Transcribe word for word the section of the records below that opens with the line containing "Where should I click to: Select" and closes with the line containing "This screenshot has height=500, width=800."; drop every picture.

----- Data for this exercise -----

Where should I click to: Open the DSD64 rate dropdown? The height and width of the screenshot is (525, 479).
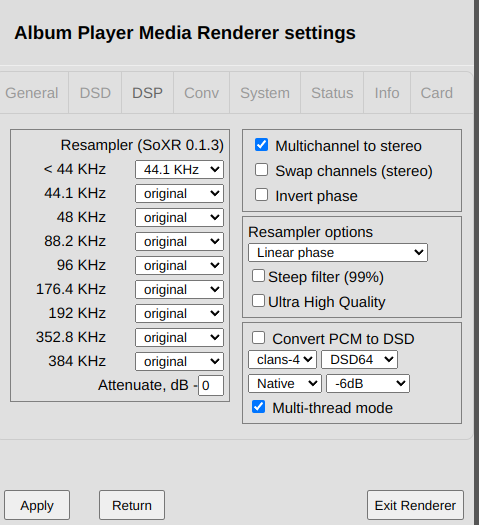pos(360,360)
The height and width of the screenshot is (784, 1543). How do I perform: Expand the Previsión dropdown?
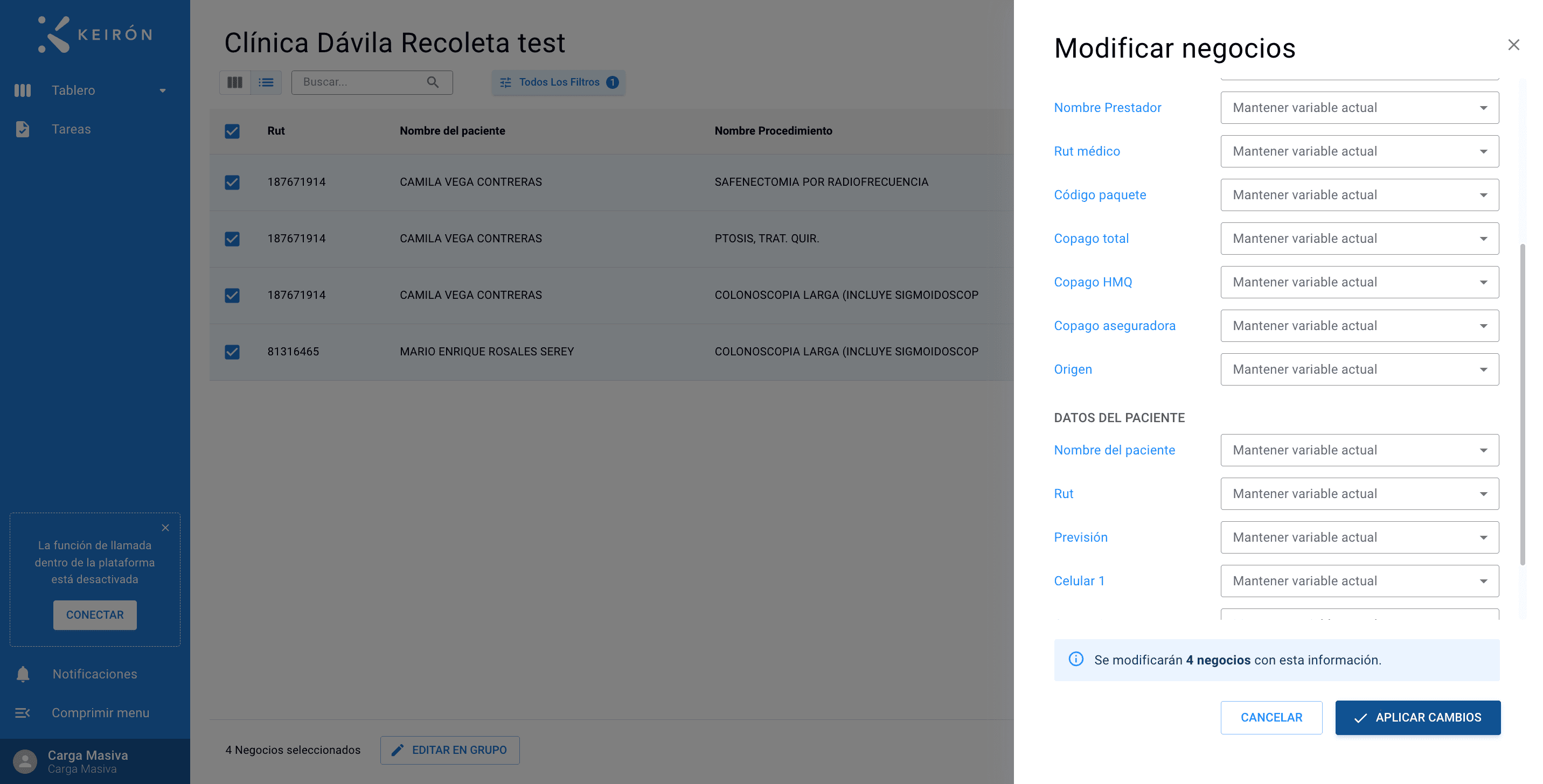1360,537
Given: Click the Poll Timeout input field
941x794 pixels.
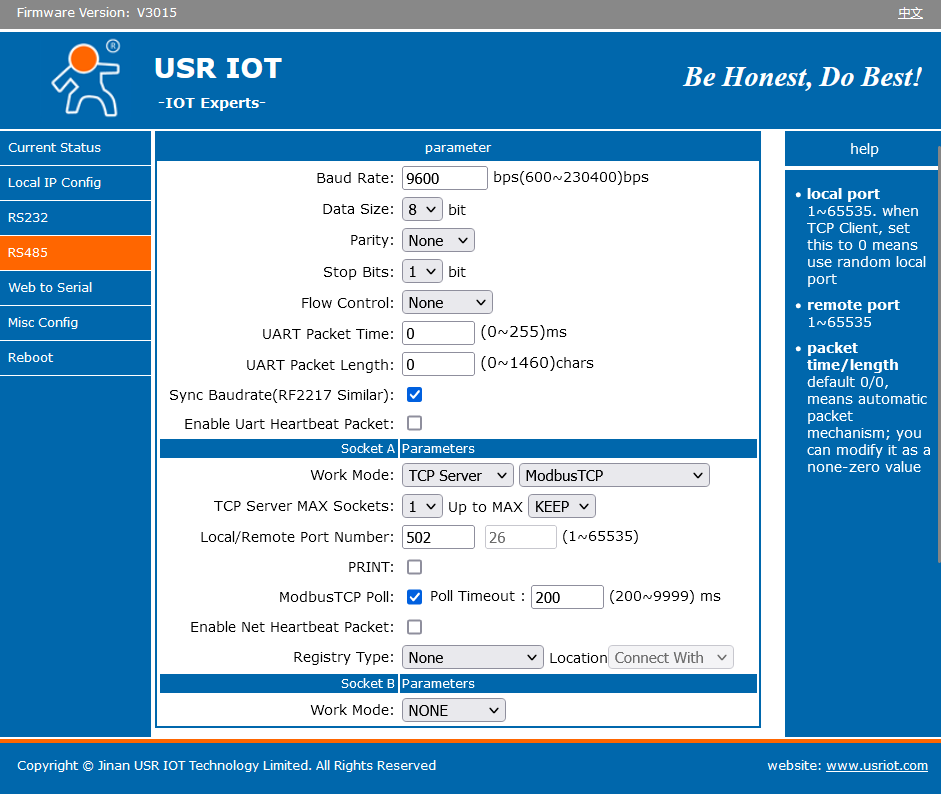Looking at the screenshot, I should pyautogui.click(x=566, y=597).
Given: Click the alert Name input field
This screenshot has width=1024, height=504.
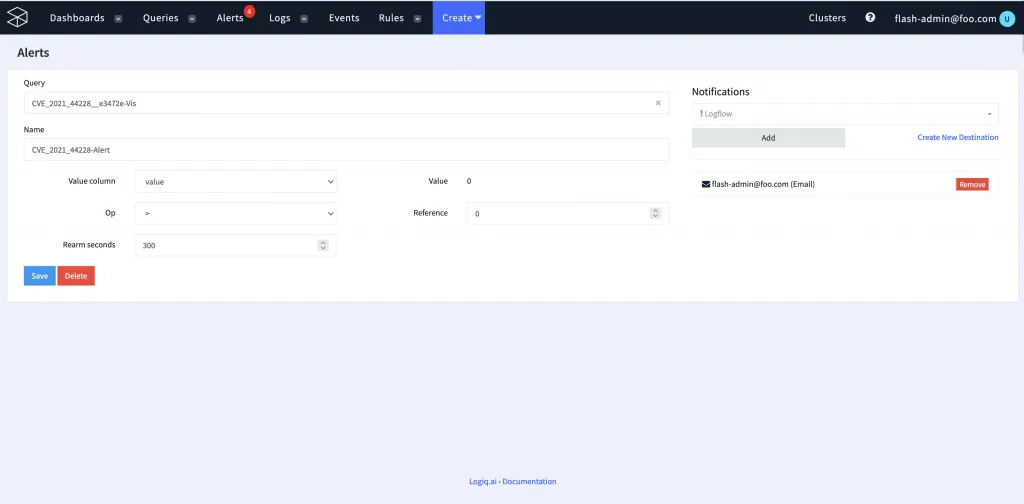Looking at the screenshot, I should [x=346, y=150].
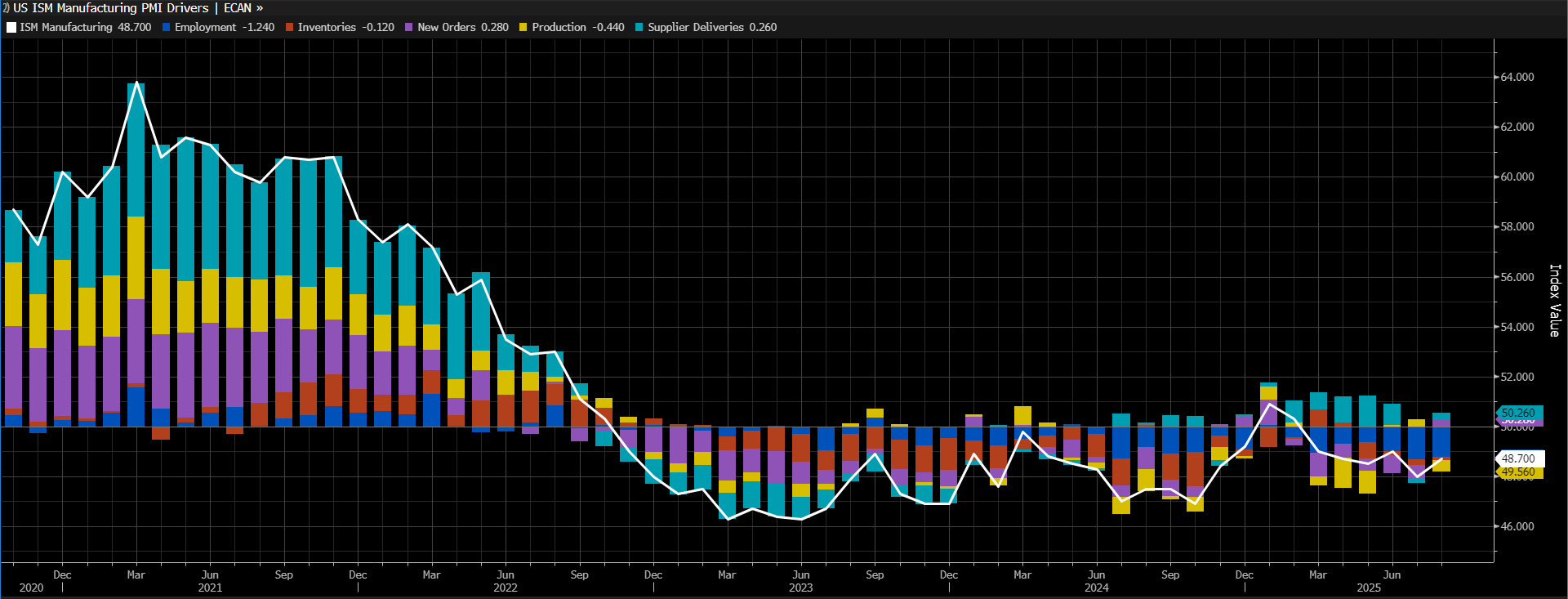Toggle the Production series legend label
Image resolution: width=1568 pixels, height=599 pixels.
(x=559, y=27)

-----
----- Data for this exercise -----

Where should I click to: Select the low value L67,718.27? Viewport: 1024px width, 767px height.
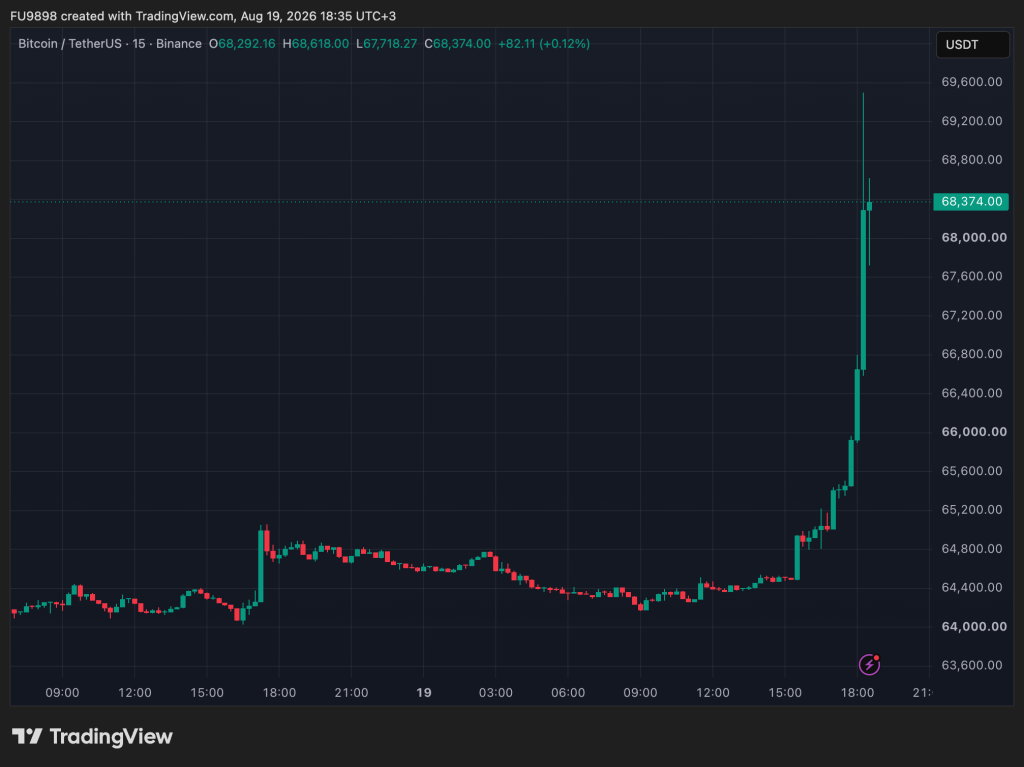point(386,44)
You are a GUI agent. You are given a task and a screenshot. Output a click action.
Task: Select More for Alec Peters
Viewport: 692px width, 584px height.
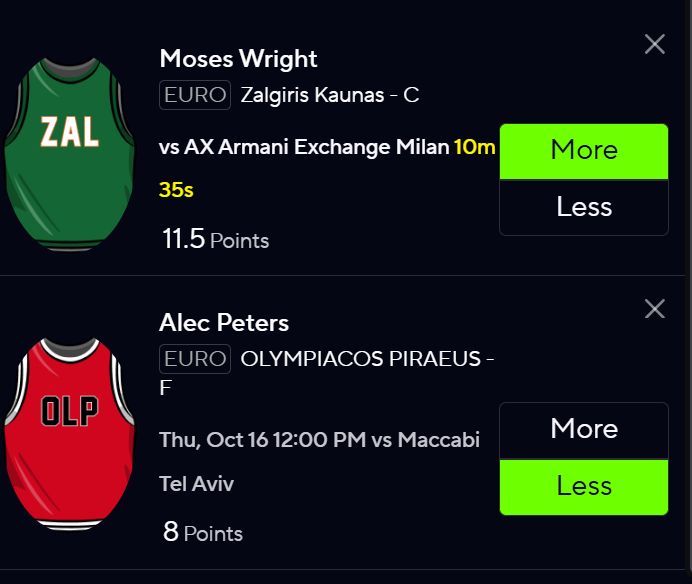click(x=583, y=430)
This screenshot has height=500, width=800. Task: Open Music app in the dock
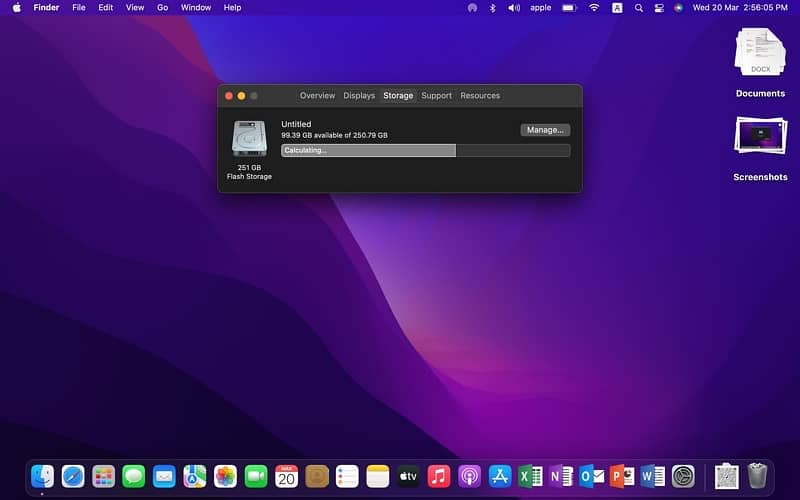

-----

• _The completed task_:
Where should I click to: Select the low value L67,718.27? Viewport: 1024px width, 767px height.
point(386,44)
You are a GUI agent. You are given a task and a screenshot. Output a click action.
Task: Select More for Alec Peters
Viewport: 692px width, 584px height.
click(x=583, y=430)
This screenshot has height=500, width=800. Task: Open Music app in the dock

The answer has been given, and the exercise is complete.